» **Instructions to follow**
Each line from the start of the entries through the line that contains "Click the Timeout" should be output exactly, please.

***

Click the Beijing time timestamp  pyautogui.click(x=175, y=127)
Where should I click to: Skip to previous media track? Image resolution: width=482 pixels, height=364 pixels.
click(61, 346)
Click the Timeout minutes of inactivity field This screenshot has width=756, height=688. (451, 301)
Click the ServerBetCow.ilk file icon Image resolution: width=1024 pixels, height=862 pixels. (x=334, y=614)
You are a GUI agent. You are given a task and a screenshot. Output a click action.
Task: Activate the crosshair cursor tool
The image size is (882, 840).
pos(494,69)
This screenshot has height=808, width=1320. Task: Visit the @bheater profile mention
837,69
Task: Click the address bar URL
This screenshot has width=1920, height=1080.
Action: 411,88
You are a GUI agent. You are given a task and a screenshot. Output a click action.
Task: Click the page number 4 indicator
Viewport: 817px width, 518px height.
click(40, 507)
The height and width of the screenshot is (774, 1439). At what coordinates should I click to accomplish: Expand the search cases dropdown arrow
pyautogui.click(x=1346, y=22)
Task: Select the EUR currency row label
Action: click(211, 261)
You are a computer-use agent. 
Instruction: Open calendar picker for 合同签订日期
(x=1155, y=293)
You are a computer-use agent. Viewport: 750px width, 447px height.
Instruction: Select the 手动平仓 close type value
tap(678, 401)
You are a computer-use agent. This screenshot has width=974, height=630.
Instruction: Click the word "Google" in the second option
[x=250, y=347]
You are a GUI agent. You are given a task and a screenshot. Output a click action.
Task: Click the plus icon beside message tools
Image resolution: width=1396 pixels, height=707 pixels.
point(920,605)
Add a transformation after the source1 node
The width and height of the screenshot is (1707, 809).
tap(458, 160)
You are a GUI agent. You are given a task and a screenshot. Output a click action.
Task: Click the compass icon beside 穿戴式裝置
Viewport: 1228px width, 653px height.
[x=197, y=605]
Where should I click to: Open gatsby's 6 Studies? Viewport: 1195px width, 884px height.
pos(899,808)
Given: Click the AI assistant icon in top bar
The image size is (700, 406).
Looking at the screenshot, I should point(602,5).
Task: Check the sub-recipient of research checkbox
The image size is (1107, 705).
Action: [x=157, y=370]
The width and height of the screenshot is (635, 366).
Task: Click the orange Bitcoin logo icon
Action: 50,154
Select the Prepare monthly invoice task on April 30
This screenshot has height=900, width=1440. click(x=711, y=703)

***

» **Problem solution**
Click the Beijing time timestamp  pyautogui.click(x=175, y=127)
Where should I click to: Skip to previous media track? Image resolution: width=482 pixels, height=364 pixels.
click(61, 346)
Click the Timeout minutes of inactivity field This screenshot has width=756, height=688. (451, 301)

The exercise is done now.